*WORK TASK*
Reproduce word for word the lines between the one containing "The width and" and the end of the entries below, both inclusive; leave out pictures.

*DATA FOR PROCESSING*
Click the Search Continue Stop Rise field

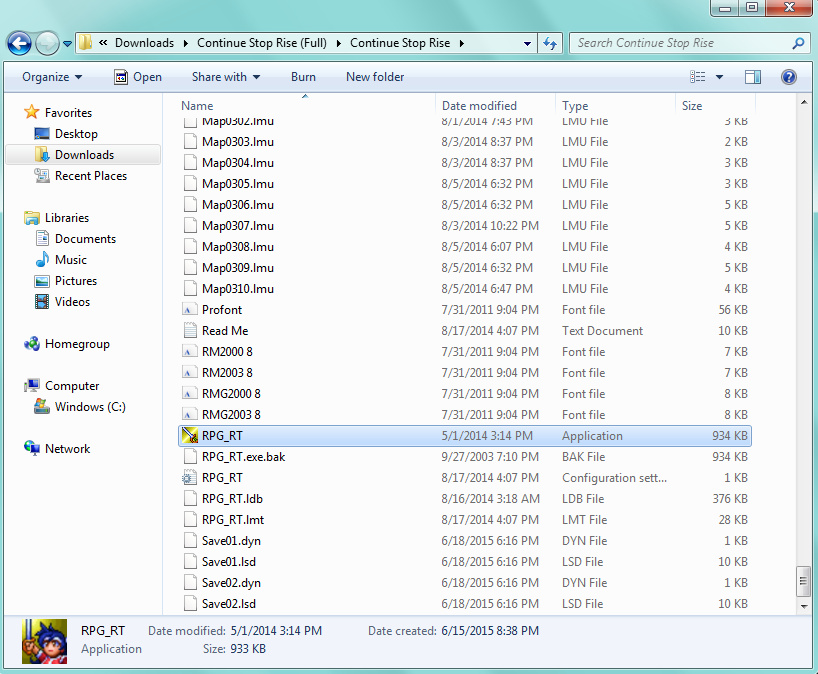(x=680, y=43)

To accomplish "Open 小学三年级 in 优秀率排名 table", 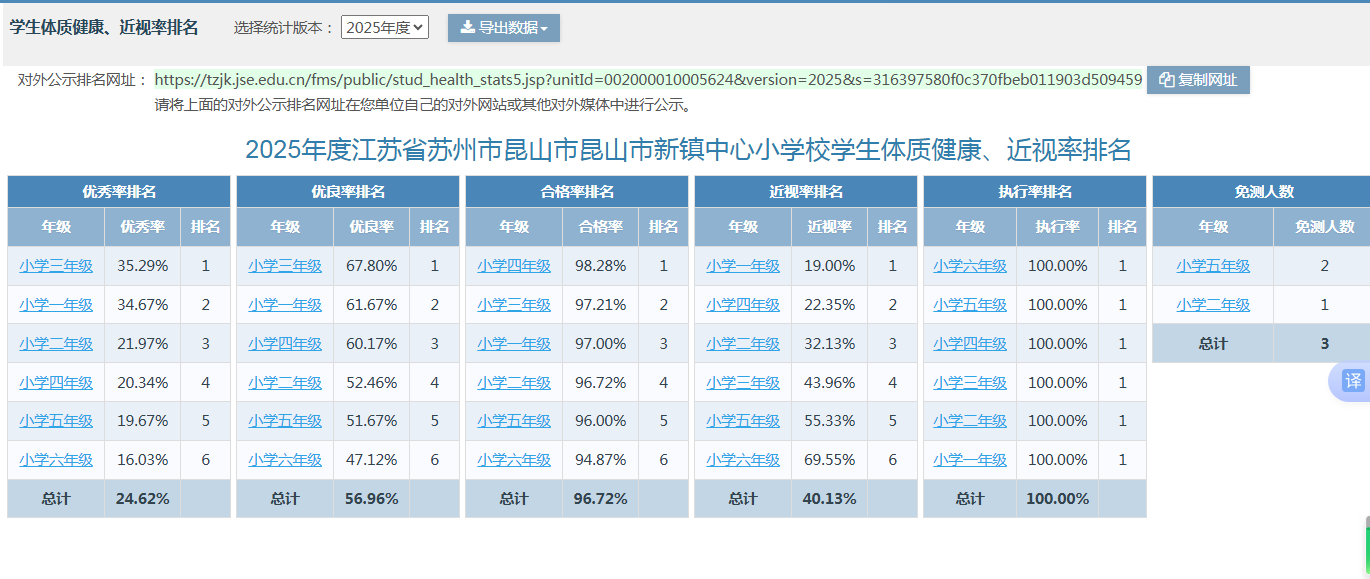I will (56, 266).
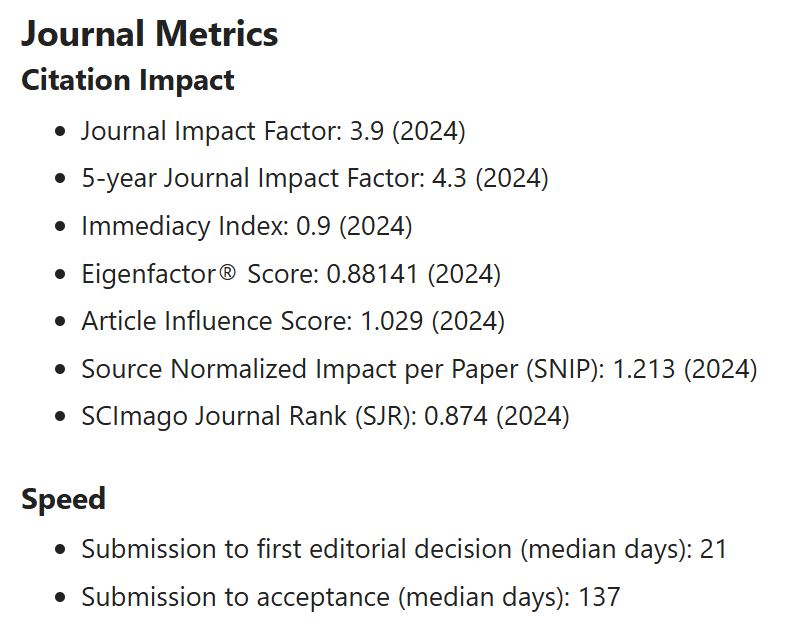Click Submission to first editorial decision text

[x=299, y=549]
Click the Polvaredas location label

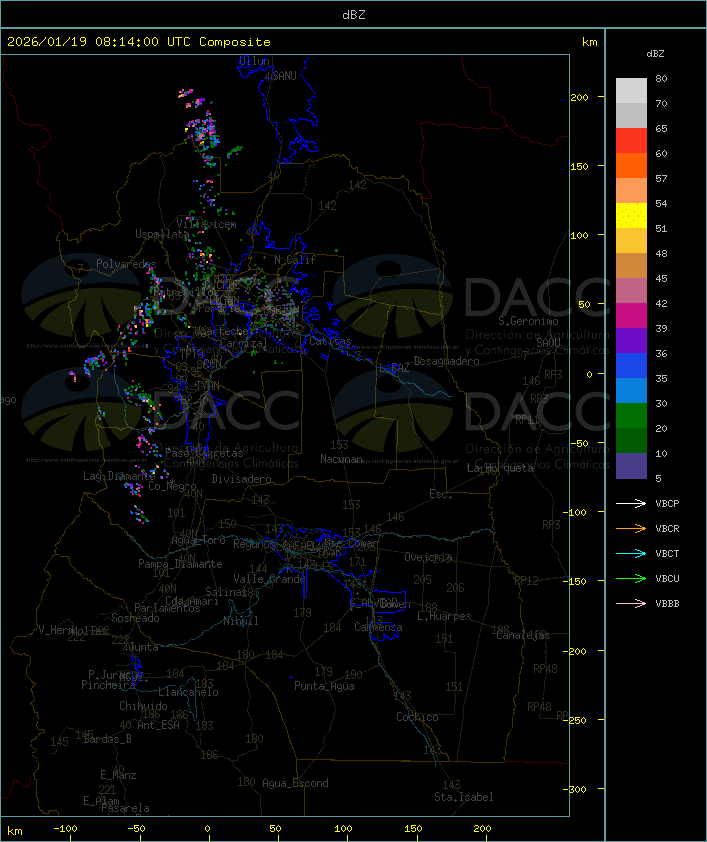click(x=126, y=264)
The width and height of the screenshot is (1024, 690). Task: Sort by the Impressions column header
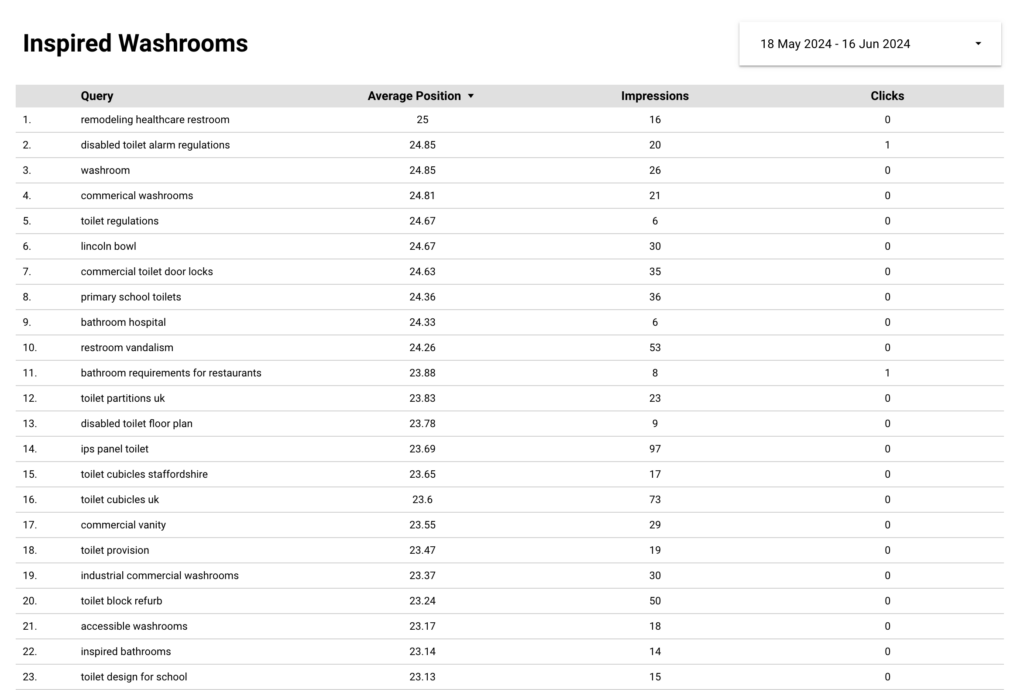click(654, 96)
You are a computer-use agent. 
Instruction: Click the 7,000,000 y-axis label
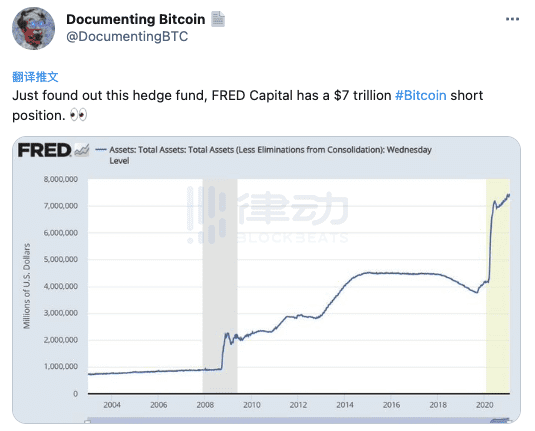click(x=61, y=206)
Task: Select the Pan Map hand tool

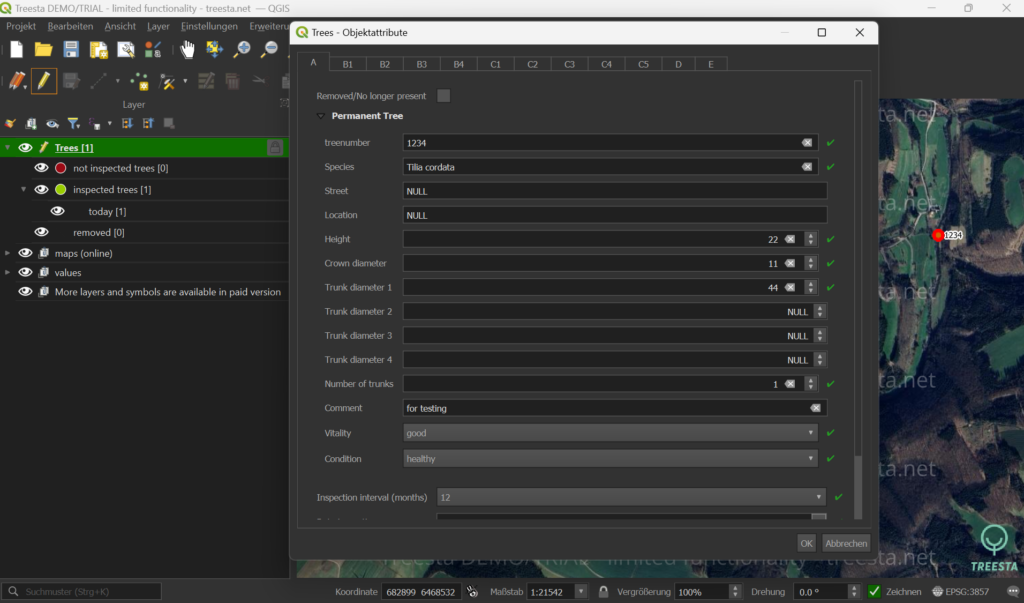Action: [187, 49]
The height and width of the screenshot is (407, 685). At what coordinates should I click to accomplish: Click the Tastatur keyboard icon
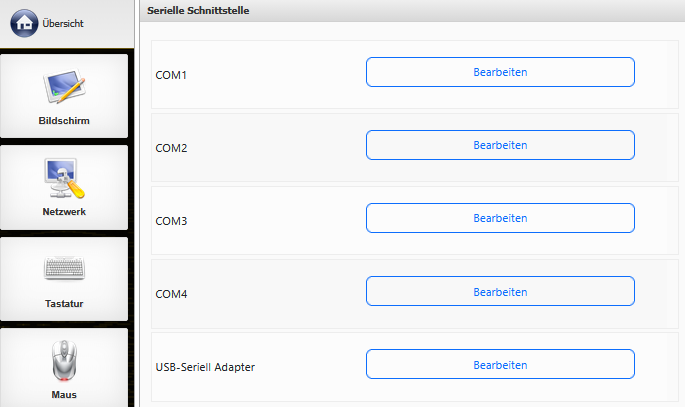64,268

*EXERCISE ANSWER*
The width and height of the screenshot is (1024, 690). Task: Sort by the Impressions column header
click(654, 96)
You are a computer-use agent. 
Instruction: Click the 7,000,000 y-axis label
click(x=61, y=206)
Task: Select the Pan Map hand tool

Action: [187, 49]
The height and width of the screenshot is (407, 685). At what coordinates should I click to accomplish: Click the Tastatur keyboard icon
64,268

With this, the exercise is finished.